We are dealing evidently here with a family of leysings growing into a kindred, as under Cymric custom the family of the Aillt and Alltud grew into a kindred. During all these four generations the family were leysings with a rett of six ores. But the fifth generation seems to rise into a second grade of social rank and to attain the rank of ‘leysings’ sons’ with a rett of eight ores. And further in another four generations, those of the ninth generation again rise in social rank and seem to become árborinn or ættborinn men, i.e. men born in a kindred, with a rett of sixteen ores. They can now boast of a full leysing kindred. Their father, grandfather, and great-grandfather were born in a kindred, and they have now full rights of inheritance. The master and his descendants have no further hold on them or obligation for their maintenance. Any lapsed inheritance now goes direct to the king.

The árborinn or ættborinn man, therefore, seems at last, at the moment when a full kindred of his own has risen up to swear for him and protect him by feud or wergeld, to have become clear from any claims on the master’s side. And accordingly if any claim be set up he has to prove his freedom by witnesses ‘that he can count four of his forefathers as árborinn men and himself the fifth.’ That is, he shows that his great-grandfather was a man with an ætt or kindred. If he can prove this he is free from any claim in regard to his leysing descent.

En ef sá callaz árborinn er fyrir söc verðr, þá teli hann fióra langfeðr sína til árborinna manna, en siálfr hann hinn fimta, oc hafi til þess .ii. búanda vitni árborinna. En ef hann er svá liðlauss at hann fær þat eigi, oc hefir þó þessa vörn fyrir sér, þá sanni ætt sína árborna með guðscírslum. En ef hann verðr scírr með iárne eða vitnisburð, þá gialldi hinn honum fulrétti, en biscopi eiða sect. En ef hann fær sic eigi scírt, þá hefir hann fyrirgort fé sínu öllu við scapdróttin, oc liggia á .iii. mercr sylfrmetnar, nema hann launi af sér. Oc svá um vánar mann.
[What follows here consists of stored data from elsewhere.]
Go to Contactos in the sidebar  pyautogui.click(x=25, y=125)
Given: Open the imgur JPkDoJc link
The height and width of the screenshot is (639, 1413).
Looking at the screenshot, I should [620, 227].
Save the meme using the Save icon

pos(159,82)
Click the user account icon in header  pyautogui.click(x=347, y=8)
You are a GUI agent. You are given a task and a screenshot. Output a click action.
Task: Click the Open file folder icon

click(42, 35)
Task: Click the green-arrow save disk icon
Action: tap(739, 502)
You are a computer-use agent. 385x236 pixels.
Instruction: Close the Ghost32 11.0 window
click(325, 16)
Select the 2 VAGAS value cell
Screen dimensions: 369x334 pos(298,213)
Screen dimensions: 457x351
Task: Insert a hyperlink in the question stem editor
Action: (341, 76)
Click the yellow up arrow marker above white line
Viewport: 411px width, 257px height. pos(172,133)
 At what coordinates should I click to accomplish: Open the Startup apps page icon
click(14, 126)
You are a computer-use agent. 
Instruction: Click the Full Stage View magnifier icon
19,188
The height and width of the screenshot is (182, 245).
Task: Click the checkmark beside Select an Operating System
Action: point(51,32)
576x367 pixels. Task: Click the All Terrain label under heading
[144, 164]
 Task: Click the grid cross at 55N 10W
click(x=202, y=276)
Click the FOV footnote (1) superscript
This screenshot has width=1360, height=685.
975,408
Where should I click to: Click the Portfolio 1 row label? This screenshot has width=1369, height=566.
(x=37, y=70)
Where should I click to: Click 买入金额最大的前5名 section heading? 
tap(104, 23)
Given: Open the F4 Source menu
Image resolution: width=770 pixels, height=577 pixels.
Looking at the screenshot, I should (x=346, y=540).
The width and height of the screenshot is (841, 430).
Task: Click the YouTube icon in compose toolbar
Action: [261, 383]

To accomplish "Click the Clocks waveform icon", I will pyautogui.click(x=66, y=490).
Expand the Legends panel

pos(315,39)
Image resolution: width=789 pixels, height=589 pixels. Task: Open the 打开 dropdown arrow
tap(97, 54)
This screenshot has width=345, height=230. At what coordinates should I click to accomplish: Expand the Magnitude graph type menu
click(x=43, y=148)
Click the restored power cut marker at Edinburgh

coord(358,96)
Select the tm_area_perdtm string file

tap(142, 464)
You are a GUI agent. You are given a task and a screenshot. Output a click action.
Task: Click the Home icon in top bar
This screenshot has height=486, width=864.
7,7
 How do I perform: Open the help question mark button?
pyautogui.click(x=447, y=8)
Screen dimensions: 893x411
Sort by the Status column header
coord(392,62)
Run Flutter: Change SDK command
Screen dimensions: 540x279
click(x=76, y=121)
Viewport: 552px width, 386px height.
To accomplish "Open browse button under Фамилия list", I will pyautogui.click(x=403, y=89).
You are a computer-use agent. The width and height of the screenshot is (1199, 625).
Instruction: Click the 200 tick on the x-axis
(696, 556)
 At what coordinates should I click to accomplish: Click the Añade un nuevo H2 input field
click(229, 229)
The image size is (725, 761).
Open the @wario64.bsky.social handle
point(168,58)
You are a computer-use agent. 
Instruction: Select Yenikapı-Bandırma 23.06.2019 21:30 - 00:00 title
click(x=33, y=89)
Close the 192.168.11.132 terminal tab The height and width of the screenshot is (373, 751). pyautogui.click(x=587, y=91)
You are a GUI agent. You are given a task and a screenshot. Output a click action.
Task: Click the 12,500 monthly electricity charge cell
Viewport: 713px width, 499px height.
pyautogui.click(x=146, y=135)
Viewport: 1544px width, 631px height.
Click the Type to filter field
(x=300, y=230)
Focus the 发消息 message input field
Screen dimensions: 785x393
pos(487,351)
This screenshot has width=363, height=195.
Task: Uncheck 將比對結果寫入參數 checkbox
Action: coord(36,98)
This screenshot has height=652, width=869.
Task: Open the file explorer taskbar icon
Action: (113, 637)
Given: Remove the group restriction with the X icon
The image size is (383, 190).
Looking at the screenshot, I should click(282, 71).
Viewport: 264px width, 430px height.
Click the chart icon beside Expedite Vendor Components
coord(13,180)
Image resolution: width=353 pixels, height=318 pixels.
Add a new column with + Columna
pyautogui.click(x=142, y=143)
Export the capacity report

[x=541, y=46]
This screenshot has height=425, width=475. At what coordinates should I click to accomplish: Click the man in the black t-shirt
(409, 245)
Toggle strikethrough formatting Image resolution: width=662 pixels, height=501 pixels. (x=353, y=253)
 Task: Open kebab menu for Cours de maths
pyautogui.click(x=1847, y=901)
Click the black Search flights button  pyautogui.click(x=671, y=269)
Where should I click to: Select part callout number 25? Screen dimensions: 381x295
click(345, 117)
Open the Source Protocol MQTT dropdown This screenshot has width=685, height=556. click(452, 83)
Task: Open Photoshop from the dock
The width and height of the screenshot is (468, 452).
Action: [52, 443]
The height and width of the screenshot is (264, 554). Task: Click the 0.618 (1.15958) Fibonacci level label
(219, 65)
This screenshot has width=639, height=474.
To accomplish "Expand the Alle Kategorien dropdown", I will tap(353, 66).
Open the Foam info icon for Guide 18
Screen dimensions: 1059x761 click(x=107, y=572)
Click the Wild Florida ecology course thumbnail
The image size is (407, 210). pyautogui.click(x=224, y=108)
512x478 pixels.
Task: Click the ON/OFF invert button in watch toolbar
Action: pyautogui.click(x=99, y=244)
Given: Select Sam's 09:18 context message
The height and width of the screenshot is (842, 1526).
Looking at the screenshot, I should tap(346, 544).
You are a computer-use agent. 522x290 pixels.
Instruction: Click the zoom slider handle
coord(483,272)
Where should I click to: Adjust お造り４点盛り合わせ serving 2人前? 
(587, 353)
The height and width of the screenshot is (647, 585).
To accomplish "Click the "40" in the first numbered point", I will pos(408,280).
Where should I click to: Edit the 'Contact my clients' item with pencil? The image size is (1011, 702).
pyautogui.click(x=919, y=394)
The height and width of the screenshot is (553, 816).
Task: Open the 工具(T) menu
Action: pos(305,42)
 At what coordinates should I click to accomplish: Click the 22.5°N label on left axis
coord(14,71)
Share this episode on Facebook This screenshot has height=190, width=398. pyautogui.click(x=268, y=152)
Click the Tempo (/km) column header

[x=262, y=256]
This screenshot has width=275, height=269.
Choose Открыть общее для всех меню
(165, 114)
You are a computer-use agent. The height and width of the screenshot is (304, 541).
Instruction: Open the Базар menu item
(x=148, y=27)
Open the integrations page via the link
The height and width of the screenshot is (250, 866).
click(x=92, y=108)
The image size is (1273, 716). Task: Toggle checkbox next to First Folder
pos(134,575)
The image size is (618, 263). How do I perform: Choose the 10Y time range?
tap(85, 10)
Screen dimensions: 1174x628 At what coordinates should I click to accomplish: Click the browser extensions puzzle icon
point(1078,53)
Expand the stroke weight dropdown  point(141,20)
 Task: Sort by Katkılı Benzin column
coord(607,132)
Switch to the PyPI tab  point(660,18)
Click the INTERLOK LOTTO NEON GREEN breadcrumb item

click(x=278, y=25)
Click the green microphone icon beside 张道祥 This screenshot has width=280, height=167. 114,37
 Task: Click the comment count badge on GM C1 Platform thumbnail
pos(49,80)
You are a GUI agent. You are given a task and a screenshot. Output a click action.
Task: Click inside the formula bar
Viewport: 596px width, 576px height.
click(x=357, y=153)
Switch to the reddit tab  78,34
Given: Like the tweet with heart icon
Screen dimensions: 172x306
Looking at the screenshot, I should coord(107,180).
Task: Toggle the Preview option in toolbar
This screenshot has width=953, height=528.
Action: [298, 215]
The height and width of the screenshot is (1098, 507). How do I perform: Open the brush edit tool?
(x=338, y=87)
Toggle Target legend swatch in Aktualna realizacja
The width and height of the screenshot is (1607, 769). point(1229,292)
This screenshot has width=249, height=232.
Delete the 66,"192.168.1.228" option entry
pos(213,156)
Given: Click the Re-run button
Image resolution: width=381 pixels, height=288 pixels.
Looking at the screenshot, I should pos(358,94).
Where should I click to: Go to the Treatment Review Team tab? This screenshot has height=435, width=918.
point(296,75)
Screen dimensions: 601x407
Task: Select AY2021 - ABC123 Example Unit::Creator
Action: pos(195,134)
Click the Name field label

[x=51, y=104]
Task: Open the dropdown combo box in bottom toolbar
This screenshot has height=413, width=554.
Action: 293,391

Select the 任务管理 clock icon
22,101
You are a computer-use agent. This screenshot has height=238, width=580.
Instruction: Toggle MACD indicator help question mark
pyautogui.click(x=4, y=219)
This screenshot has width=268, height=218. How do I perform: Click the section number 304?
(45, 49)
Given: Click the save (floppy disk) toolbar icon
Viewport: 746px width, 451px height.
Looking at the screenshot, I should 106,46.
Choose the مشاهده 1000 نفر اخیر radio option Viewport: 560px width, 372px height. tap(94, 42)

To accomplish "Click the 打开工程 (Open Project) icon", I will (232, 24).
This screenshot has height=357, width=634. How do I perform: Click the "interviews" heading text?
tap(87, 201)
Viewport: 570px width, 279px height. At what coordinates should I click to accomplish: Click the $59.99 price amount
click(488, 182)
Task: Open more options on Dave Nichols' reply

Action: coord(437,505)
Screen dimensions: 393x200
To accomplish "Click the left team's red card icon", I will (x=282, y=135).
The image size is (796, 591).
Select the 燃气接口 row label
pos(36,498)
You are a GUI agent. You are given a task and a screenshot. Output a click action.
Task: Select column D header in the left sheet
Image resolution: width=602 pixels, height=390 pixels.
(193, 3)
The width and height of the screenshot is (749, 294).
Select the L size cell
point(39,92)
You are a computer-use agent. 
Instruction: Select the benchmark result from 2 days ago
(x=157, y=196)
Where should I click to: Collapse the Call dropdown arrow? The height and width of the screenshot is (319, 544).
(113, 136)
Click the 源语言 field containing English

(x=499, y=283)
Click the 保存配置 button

(Frostathing, IX. 10.) But if the accused calls himself árborinn let him reckon up four of his forefathers as árborinn men, he being the fifth himself, and have for it the evidence of two árborinn householders. But if he is so supportless that he does not get this, and yet sets up this defence [viz. that he is árborinn], then he shall prove his kin to be árborinn by ordeal. And if he is cleared by iron or evidence, the other shall pay him full atonement, and to the bishop an oath fine. If he cannot clear himself, he has forfeited all his property to his master, and is liable to pay three marks in silver, unless he work it off. The same applies to a vánar mann [man of hope, i.e. the higher class of leysing].

So far the conclusions drawn from the laws respecting the leysing do not vary much from the views expounded by Dr. Konrad von Maurer in his ‘Die Freigelassenen nach altnorwegischem Rechte,’ and confirmed by so great an authority they can hardly have wandered very far from the truth.

The theory of this gradual growth of the kindred of the leysing is so nearly analogous to that of the Cymric alltud, and the Irish fuidhir, and at the same time so logical, when the tribal theory of blood-relationship is applied to it, that we cannot be dealing with the fanciful theory of legal enthusiasts which never had an actual place in practical life. Behind all this imperfect description, in the laws, of social conditions and landholding there was, no doubt, a reality, the features of which may be difficult to grasp from our modern point of view, but which become, I think, fairly intelligible when approached from a tribal point of view.

The leysings have become a family group, and the descendants of the master also.

When we consider that in the course of the successive generations, during which some kind of shadowy lordship seems to have prevailed over the family of leysings, they must generally have multiplied into considerable numbers, and that the descendants of the master of the leysing ‘who made freedom ale’ must during the same period also have multiplied; and further when we consider that the descendants of the leysing were in some sense, it would seem, adscripti glebæ, we have to recognise not merely a relation between individuals but something approaching to a relation between two classes, tribesmen and non-tribesmen, the one in some sense in a kind of servitude to the other. In other words, we have to conceive of a kindred of half-free tenants, living under the joint shadowy lordship of a kindred of fully-free men, probably in some tribal sense landowners, with complicated tribal rights among themselves.

It would seem that this semi-subject class of leysings were mostly the descendants of a class of thralls, it may be perhaps in origin some conquered race, members of which had gradually grown into leysings and were now gradually in successive stages growing into freemen.

Before we can fully understand this process we must examine the other side of the question and learn what was the position of the fully-free class by whom this more or less shadowy lordship over the leysing class was exercised. In the meantime it may be remarked that the shadowy lordship of one class or tribe over another finds parallels enough in Indian experience, and that, coming nearer home, we have only to remember the petty exactions of the cadets of French noble families upon a peasantry over whom their family, or the feudal head of it, held a quasi-manorial lordship.